◆ What you should do ◆
Please copy every one of the records below word for word.

**** Provided records ****

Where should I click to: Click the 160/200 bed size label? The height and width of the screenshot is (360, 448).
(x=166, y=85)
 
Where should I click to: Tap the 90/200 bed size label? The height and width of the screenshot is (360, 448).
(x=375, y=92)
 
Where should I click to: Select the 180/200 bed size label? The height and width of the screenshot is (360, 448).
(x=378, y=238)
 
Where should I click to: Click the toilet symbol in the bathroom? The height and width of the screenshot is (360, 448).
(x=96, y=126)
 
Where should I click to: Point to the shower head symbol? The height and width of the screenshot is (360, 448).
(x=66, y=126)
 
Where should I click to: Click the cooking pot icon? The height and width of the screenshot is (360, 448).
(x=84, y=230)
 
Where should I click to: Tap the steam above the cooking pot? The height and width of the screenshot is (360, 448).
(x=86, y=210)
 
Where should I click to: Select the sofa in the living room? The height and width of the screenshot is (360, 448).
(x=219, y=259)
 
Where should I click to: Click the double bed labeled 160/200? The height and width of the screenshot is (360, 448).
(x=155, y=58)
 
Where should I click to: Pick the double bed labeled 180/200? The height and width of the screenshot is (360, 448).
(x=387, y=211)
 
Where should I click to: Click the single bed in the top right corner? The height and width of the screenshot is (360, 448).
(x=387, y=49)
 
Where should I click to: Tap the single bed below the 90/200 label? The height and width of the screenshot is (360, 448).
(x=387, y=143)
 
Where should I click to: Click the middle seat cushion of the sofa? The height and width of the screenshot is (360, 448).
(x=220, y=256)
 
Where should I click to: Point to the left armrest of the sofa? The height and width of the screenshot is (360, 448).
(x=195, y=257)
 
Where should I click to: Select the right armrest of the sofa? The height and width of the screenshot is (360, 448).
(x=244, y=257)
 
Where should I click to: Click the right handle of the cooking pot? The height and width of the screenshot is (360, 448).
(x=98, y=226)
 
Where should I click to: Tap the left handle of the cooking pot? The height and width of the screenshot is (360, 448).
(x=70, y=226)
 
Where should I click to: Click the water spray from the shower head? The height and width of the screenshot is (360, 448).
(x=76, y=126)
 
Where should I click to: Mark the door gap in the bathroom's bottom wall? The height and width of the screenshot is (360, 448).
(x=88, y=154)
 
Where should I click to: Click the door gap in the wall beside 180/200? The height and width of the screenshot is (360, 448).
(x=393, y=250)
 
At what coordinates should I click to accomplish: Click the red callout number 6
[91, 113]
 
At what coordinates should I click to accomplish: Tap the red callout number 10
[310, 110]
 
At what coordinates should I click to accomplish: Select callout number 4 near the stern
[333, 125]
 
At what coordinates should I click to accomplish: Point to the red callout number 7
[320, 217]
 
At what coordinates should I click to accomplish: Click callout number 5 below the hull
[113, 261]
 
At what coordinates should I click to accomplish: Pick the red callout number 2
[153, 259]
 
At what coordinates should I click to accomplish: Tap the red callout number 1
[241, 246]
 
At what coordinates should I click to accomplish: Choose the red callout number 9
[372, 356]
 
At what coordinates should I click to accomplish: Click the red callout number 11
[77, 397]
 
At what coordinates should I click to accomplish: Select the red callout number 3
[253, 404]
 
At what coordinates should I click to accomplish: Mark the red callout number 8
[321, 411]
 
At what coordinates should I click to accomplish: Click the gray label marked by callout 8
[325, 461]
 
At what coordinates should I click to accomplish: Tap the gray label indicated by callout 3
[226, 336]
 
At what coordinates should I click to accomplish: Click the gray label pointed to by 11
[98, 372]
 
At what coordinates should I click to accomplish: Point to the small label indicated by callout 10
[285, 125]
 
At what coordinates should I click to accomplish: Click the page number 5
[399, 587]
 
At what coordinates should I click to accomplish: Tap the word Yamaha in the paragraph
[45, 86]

****

◆ Answer to the problem ◆
Where should I click to: Click the 160/200 bed size label? The height and width of the screenshot is (360, 448).
(x=166, y=85)
 
Where should I click to: Tap the 90/200 bed size label? The height and width of the screenshot is (360, 448).
(x=375, y=92)
 
Where should I click to: Select the 180/200 bed size label? The height and width of the screenshot is (360, 448).
(x=378, y=238)
 
Where should I click to: Click the toilet symbol in the bathroom? The height and width of the screenshot is (360, 448).
(x=96, y=126)
 
Where should I click to: Point to the shower head symbol? The height and width of the screenshot is (360, 448).
(x=66, y=126)
 
Where should I click to: Click the cooking pot icon? The height and width of the screenshot is (360, 448).
(x=84, y=230)
 
Where should I click to: Tap the steam above the cooking pot? The height and width of the screenshot is (360, 448).
(x=86, y=210)
 
Where should I click to: Select the sofa in the living room? The height and width of the screenshot is (360, 448).
(x=219, y=259)
 
Where should I click to: Click the double bed labeled 160/200? The height and width of the screenshot is (360, 448).
(x=155, y=58)
 
Where should I click to: Pick the double bed labeled 180/200? The height and width of the screenshot is (360, 448).
(x=387, y=211)
 
Where should I click to: Click the single bed in the top right corner? The height and width of the screenshot is (360, 448).
(x=387, y=49)
 
Where should I click to: Tap the single bed below the 90/200 label? The height and width of the screenshot is (360, 448).
(x=387, y=143)
 
Where should I click to: Click the middle seat cushion of the sofa? The height and width of the screenshot is (360, 448).
(x=220, y=256)
 
Where should I click to: Point to the left armrest of the sofa? The height and width of the screenshot is (360, 448).
(x=195, y=257)
 
Where should I click to: Select the right armrest of the sofa? The height and width of the screenshot is (360, 448).
(x=244, y=257)
 
Where should I click to: Click the right handle of the cooking pot? The height and width of the screenshot is (360, 448).
(x=98, y=226)
 
Where should I click to: Tap the left handle of the cooking pot? The height and width of the screenshot is (360, 448).
(x=70, y=226)
 
Where should I click to: Click the water spray from the shower head? The height and width of the screenshot is (360, 448).
(x=76, y=126)
 
Where should I click to: Mark the door gap in the bathroom's bottom wall? The height and width of the screenshot is (360, 448).
(x=88, y=154)
 
Where should I click to: Click the door gap in the wall beside 180/200? The height and width of the screenshot is (360, 448).
(x=393, y=250)
 
At what coordinates should I click to accomplish: Click the red callout number 6
[91, 113]
 
At what coordinates should I click to accomplish: Tap the red callout number 10
[310, 110]
 
At what coordinates should I click to accomplish: Select callout number 4 near the stern
[333, 125]
 
At what coordinates should I click to accomplish: Point to the red callout number 7
[320, 217]
 
At what coordinates should I click to accomplish: Click callout number 5 below the hull
[113, 261]
 
At what coordinates should I click to accomplish: Pick the red callout number 2
[153, 259]
 
At what coordinates should I click to accomplish: Tap the red callout number 1
[241, 246]
 
At what coordinates should I click to accomplish: Choose the red callout number 9
[372, 356]
 
At what coordinates should I click to accomplish: Click the red callout number 11
[77, 397]
 
At what coordinates should I click to accomplish: Select the red callout number 3
[253, 404]
 
At what coordinates should I click to accomplish: Mark the red callout number 8
[321, 411]
 
At what coordinates should I click to accomplish: Click the gray label marked by callout 8
[325, 461]
 
At what coordinates should I click to accomplish: Tap the gray label indicated by callout 3
[226, 336]
 
At what coordinates should I click to accomplish: Click the gray label pointed to by 11
[98, 372]
 
At what coordinates should I click to accomplish: Point to the small label indicated by callout 10
[285, 125]
 
At what coordinates should I click to accomplish: Click the page number 5
[399, 587]
 
At what coordinates should I click to accomplish: Tap the word Yamaha in the paragraph
[45, 86]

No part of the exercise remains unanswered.